MJ : Il y a eu des déçus ?

Riss : Ceux qui avaient connu l’ancien Charlie ont bien vu que ce n’était pas le même. Donc on s’est adressés à un nouveau lectorat, les étudiants notamment. On faisait des conférences dans les facs. On faisait des dessins sur place. On a trouvé un public nouveau chez des gens plus jeunes. La pétition qu’on a lancée contre le Front national, en 1995-1996, a permis d’obtenir plus de 170 000 signatures et a fédéré les lecteurs autour du journal.

MJ : Comment fonctionnez-vous à la rédaction ?

Riss : À chaque comité, la question que l’on se pose est : « Qu’est-ce qui vous a indigné cette semaine ? » Le lecteur a besoin de trouver une énergie. Charlie Hebdo doit être un journal d’énervés…
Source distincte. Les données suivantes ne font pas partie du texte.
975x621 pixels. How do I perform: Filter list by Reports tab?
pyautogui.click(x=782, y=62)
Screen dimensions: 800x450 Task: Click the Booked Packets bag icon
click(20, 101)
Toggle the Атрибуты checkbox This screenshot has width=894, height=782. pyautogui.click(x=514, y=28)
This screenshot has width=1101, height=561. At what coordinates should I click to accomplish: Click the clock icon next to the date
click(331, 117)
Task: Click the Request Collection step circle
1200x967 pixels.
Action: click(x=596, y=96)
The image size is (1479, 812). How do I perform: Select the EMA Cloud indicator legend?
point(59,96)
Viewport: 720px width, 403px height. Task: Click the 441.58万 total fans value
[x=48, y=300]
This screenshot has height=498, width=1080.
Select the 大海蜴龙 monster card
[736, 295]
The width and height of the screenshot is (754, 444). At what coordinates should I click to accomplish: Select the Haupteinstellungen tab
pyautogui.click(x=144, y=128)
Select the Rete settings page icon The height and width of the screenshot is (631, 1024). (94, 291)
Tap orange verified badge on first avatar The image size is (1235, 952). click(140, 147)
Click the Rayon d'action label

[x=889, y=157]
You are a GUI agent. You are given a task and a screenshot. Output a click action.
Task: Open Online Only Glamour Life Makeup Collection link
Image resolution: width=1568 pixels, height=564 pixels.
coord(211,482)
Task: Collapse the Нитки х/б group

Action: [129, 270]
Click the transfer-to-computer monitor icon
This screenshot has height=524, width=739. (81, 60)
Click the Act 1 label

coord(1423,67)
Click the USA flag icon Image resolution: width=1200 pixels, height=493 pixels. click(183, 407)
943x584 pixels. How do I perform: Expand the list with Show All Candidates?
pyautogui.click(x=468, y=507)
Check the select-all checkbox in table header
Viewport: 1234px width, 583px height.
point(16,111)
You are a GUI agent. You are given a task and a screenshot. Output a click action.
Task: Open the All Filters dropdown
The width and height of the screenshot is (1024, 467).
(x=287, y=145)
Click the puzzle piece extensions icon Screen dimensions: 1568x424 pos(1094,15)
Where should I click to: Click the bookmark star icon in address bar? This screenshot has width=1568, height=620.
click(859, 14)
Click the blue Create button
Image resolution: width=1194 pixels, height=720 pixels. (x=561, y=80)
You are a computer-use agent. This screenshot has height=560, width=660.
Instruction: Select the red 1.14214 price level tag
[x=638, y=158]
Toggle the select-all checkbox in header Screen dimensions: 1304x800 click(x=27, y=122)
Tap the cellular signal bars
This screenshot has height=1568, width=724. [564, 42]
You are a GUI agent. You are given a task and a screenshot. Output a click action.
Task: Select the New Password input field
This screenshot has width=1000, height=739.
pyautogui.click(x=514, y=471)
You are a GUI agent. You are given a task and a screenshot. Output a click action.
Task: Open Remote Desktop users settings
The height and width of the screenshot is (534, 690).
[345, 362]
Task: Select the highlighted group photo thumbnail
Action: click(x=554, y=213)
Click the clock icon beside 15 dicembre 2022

MJ : Je préfère « indigné »…

Riss : Dans « énervé », il y a moins de retenue. Le dessin satirique se nourrit de cela. Le dessin a besoin d’un discours, mais l’inverse est vrai aussi.

MJ : Comment la mémoire de Cabu est-elle vécue ?

Riss : En 2015, on voulait continuer le journal pour des raisons politiques, par rapport aux terroristes : il fallait qu’il soit toujours là. Mais il y a aussi l’aspect humain : œuvrer, pour tous ceux qui s’étaient battus pendant des années, afin que le journal ne disparaisse pas. Nous voulions qu’il reste satirique. Nous avons vécu une situation étrange : pour une fois, nous étions l’actualité et non des témoins de l’actualité. En tant que journalistes, nous étions capables d’en parler ; en tant qu’acteurs, c’était presque impossible. Ce fut un grand vertige.

MJ : Et vous, Corinne ?

Coco : C’était tétanisant.

MJ : Revenons à Cabu, parlons de son implication dans l’écologie.

Riss : Il faisait partie des gens qui n’ont pas été fascinés par la société de consommation, qui se sont demandé s’il est nécessaire de produire et de consommer autant. C’est le chemin vers l’écologie, un terme qui vient après. Cabu était antinucléaire, antiautomobile. C’est aussi L’An 01 de Gébé. On arrête tout et on réfléchit.

Coco : Il faut arrêter les énergies fossiles, et le nucléaire aussi est polluant. Et s’opposer à l’invasion des déchets. C’est comme dans le film Wall-E.

MJ : Et la laïcité ?

Riss : On en parle beaucoup, parce qu’elle est remise en cause, qu’elle se dégrade. Les catholiques nous ont fait des procès pour « racisme antichrétien ». Il faut protéger la laïcité.

Coco : Au journal, tout le monde est athée, c’est basique.

Riss : Certains aimeraient créer un logo signifiant l’athéisme.

MJ : Ce serait une nouvelle religion !

Riss : Oui, mais comment rendre visible ce qui ne l’est pas ?

MJ : En adoptant la théorie de l’évolution !

Riss : Nous cherchons à produire sans cesse des idées originales, nous ne voulons pas radoter.

C’est l’esprit des fondateurs : Cavanna, Gébé.

MJ : Je pensais que c’était aussi Choron…

Riss : Choron était le « chef des ventes » et il est venu plus tard à l’écriture. Cabu et lui ne s’appréciaient pas beaucoup. Choron chantait des chansons militaires.

MJ : Et vous, Corinne, comment êtes-vous arrivée à Charlie ?

Riss (à Coco) : Comment es-tu née ? Comment as-tu grandi ?

Coco : Je suis une petite-fille de Cabu. Il m’a appris la caricature. J’étais timide dans cette équipe. Je suis arrivée à Charlie en tant que stagiaire dessinatrice. Je n’avais jamais fait de dessin de presse. J’avais écrit à Cabu. J’ai découvert des gens qui déconnaient et étaient sérieux en même temps, c’était très stimulant. Cabu est la référence en termes de caricatures. Et il était facile d’approche.

Riss : Son talent était de saisir les personnages, de montrer qui ils étaient, sous le masque.